Selected excerpt.

'''

# My Flashback



## oldman (Oct 31, 2019)

Earlier this week, I was watching the TV program called “Air Disasters.” In this episode, a chartered Canadian jetliner was flying a large group of passengers that had made their pilgrimage to Mecca and were now flying home to I believe one of the African countries. As the plane made its way down the runway for t/o, a tire exploded and the wheel was exposed to the runway and it became red hot.

After t/o, it’s only normal for the pilot to raise the landing gear. The rim of the blown tire had become red hot. When the gear is raised, they normally will fold under the wings, which is exactly where the fuel tanks are located. This caused the plane to catch fire; first to the underbelly or flooring, which in turn, caused passengers to begin falling out of the plane while still belted into their seat.

It took a few minutes before the pilots understood the severity of the problem. I think they understood the problem because many of the hydraulics and electric wiring run through the flooring. All of a sudden, the pilots no longer have control of their plane. BTW, they did start to return to the airport that they t/o from. Obviously, they never were able to return and crashed about two miles from the airport killing everyone.

My flashback was that I had a similar occurrence back in the early 2000’s. We were flying down to Miami from Newark in the early evening in a Boeing 757 with about 225 souls onboard. The F/O was doing the flying while I manned the radio and instruments. Just as we lifted off, we both heard a sound like a gunshot. We looked at each other and almost at the same time said, “Blowout!” I radioed the tower and told them that we just blew a tire, but were climbing. The ATC asked if we wanted to return. I thought about it for a moment and decided that we would deal with in Miami.

Once we began our decent into Miami, I advised the ATC that we had a blown tire on one of our undercarriage bogies. She asked if we were declaring an emergency. I told her no. We landed without incident and proceeded to our gate. The difference between our blowout and the one in the TV program was that on the other plane, they continued down the runway for a short distance after they heard the tire blow allowing the tire to chew off the rim and then heat up the rim to becoming red hot. Our tire blew out just as we lifted off.

Had the pilots realized that the noise they heard was a blown tire and not raised the gear, they may have been able to save their plane. Talk about hindsight.


----------



## Grampa Don (Oct 31, 2019)

This is the sort of thing that makes me wonder whether pilotless aircraft will ever be safe.  Would a computer hear the tire pop?

Don


----------



## Ruth n Jersey (Oct 31, 2019)

Oldman, Did the passengers hear the noise you heard? If so,did anyone question it and what did you tell them? I was just wondering how you keep people calm in a situation like that.


----------



## Keesha (Oct 31, 2019)

That’s quite the story. How many years did you fly?
What’s the toughest flight you ever had?
I’d make a horrible pilot. I spook far too easily. 
Omg! The tire blew. We’re all gonna dieeeeee.


----------



## SeaBreeze (Oct 31, 2019)

'''

Required tasks.
A: For each statement, say whether it agrees with the forum thread about a tire blowout flashback, and quote the words of the thread that decide it: (i) the flight from Newark to Miami was on a Boeing 757; (ii) an emergency was declared before landing in Miami; (iii) the F/O was flying the plane when the tire blew.
B: Reproduce the part of the forum thread about a tire blowout flashback between "## Keesha (Oct" and "all gonna dieeeeee.", inclusive.
The data after this point comes from a separate source.

Data.
'''

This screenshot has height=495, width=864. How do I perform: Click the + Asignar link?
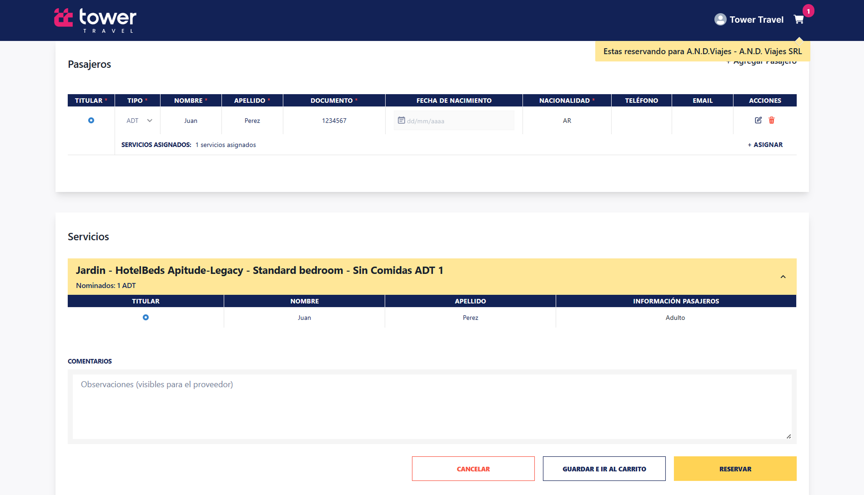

'''

Exercise responses.
A:
(i) Yes: "in a Boeing 757 with about 225 souls onboard"
(ii) No: "She asked if we were declaring an emergency. I told her no."
(iii) Yes: "The F/O was doing the flying while I manned the radio and instruments."

B:
## Keesha (Oct 31, 2019)

That’s quite the story. How many years did you fly?
What’s the toughest flight you ever had?
I’d make a horrible pilot. I spook far too easily. 
Omg! The tire blew. We’re all gonna dieeeeee.